- _Task prompt_
Copy every line of the entries below word for word, leaving out the pictures.

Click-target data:
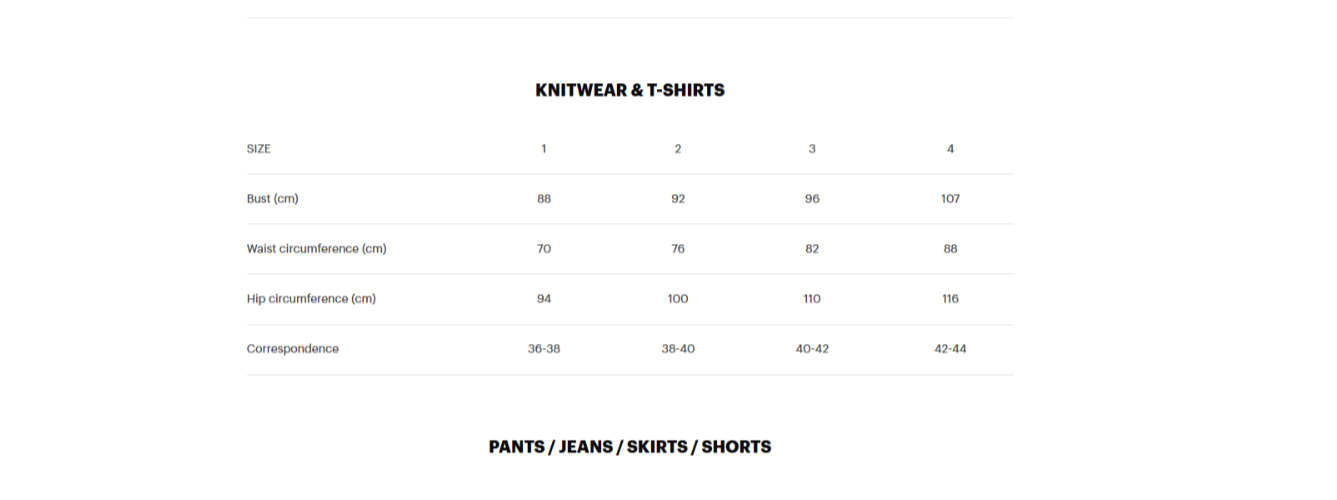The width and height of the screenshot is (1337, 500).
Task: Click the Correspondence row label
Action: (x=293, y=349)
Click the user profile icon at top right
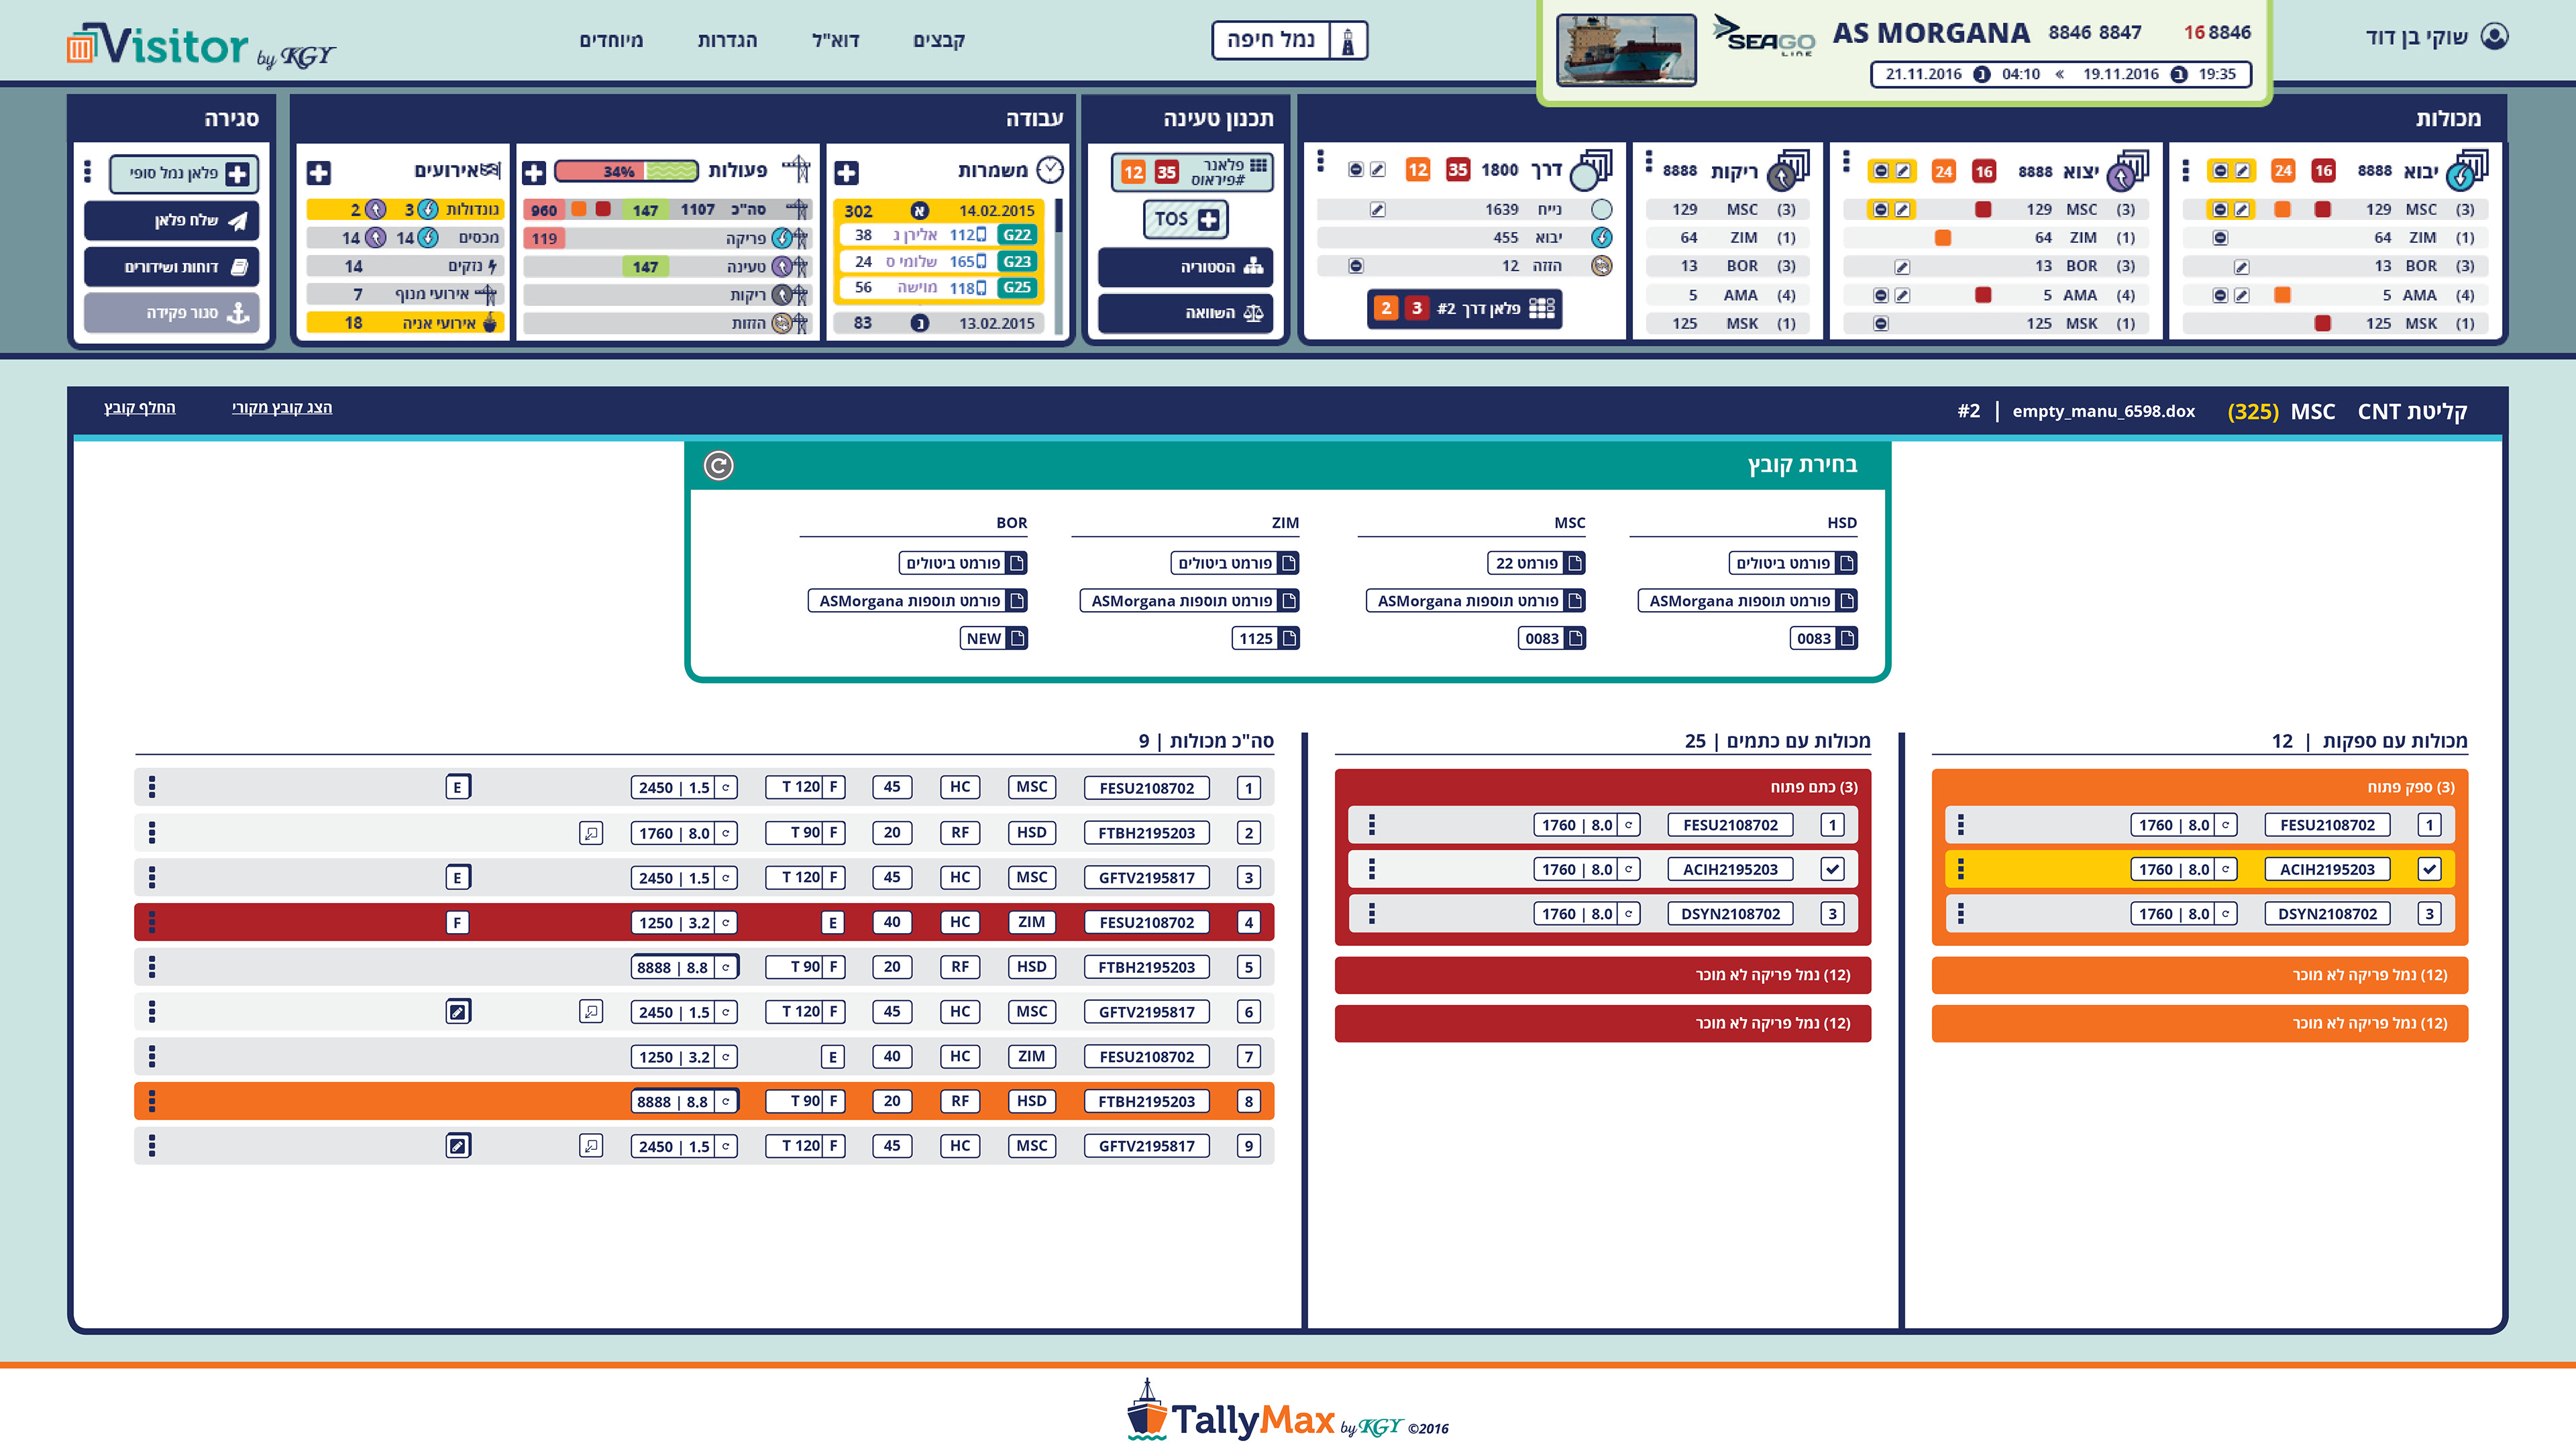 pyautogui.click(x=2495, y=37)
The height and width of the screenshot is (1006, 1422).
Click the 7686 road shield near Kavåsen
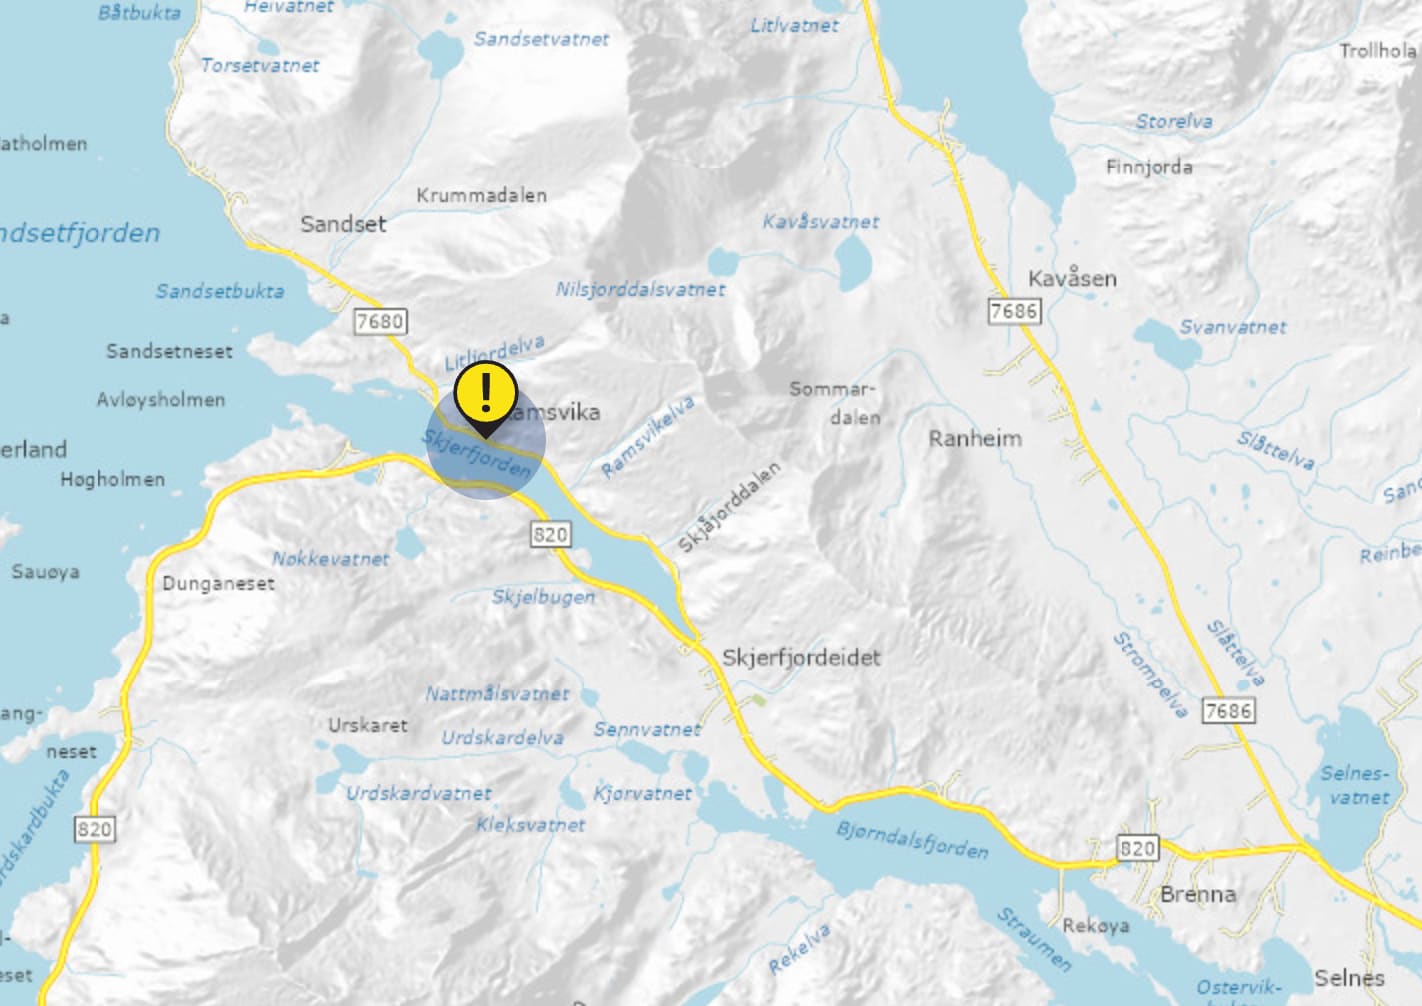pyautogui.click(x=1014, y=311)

- _Exercise response_
The width and height of the screenshot is (1337, 500).
Task: Click the Correspondence row label
Action: (x=293, y=349)
Click the user profile icon at top right
 pyautogui.click(x=2495, y=37)
The height and width of the screenshot is (1006, 1422).
Click the 7686 road shield near Kavåsen
pyautogui.click(x=1014, y=311)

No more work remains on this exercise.